Spoelstra took over for Riley four seasons ago. Now in his 17th year in the organization, Spoelstra has had a variety of jobs. He started in the video room, used to work players out before games as an assistant, used to be in charge of tracking certain statistics, led the scouting staff for a while. Before now, his claim to fame in the Heat world may have been how he’d put together the light-hearted Christmas videos making fun of everyone and everything.
A year ago, when the Heat lost in the finals, many questioned if Spoelstra was good enough to follow Riley and lead the Heat to a title.
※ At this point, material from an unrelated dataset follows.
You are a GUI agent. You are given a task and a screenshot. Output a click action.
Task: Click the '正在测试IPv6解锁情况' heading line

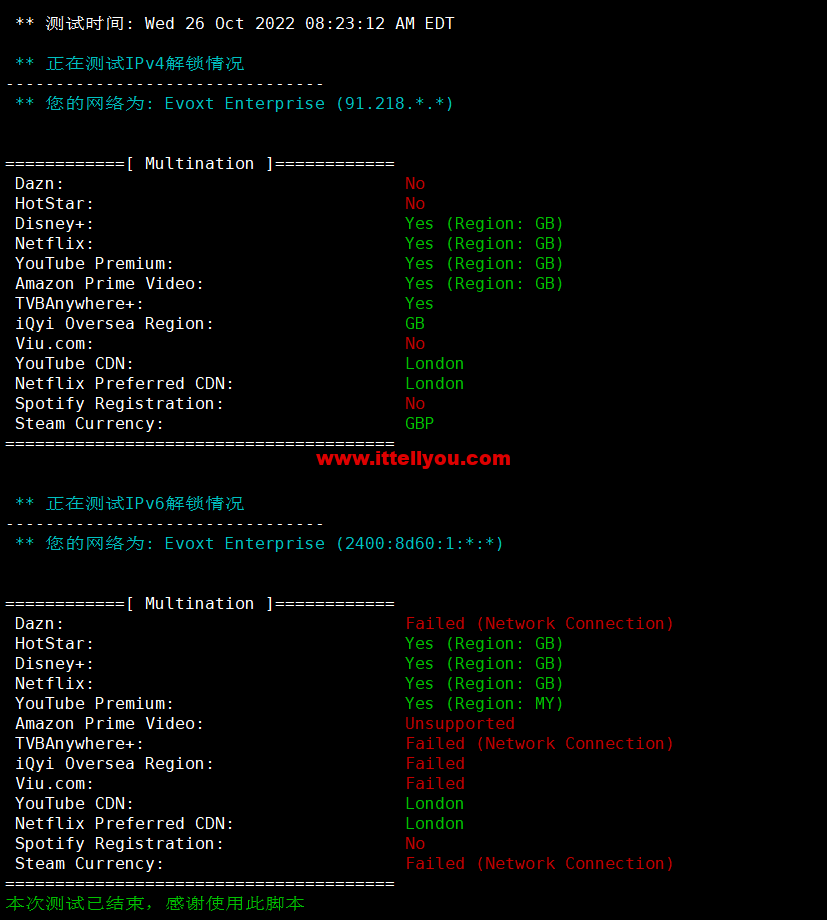[144, 503]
The team’s official response to that was to give him a three-year extension.
“I remember what it was like to be on that team when we won 15 games,” Spoelstra said, going back to Riley’s final season. “That’s a miserable year. Not simply because you’re losing all the time _ that’s miserable enough. You’re absolutely insignificant. And sometimes what you want in this game is to be a part of something significant even if it means the negative and the criticism and all that stuff that comes with it.
“You want to be part of a team that matters. You can say a lot of things about our team the last two years, but there was some significance to it.”
There’s some significance to Spoelstra now as well, although that was the case in Miami already.
“When you’re in that seat, you don’t get enough (credit) and then you get all the blame,” Riley said. “It’s just the way it is. I’ve been there, same seat in L.A. Anybody could have walked off the street and coached that team. But the opportunity for him is incredible.”
When Spoelstra was an assistant, he’d often pull a wrinkled suit out of his bag 20 minutes before game time, throw it on and have Riley scoff at his tie selection. Riley would insist Spoelstra wear another tie, and would give him one for the night. This would typically lead to a fashion disaster _ not only could Spoelstra not properly knot the tie, but it would hang way too low.
This year, the Heat were in Boston for a playoff game. Riley was frantic. He had no tie to wear. Spoelstra gave him “one of my worst ones,” he said. The Heat won. Riley kept wearing the tie. He wore it on stage a couple weeks later on the night Miami beat Oklahoma City for the NBA title.
Yes, it would seem the student has become the teacher.
“He’s a young coach that’s really found his way,” Riley said. “He’s getting better and better every minute.”
One of Spoelstra’s first acts in the locker room just after this season ended was going to the trophy, grabbing the gold marker and getting ready to draw the 16th line _ one depicting each playoff win needed to capture a championship. The champagne stopped getting sprayed for a second, just long enough for the squiggle to get added to the base.
Next year, he’ll have to come up with something else. For Spoelstra, that’s a nice problem to have.
“It’s something we had together,” Heat guard Dwyane Wade said. “All the things that it said, that was our motto as a team.”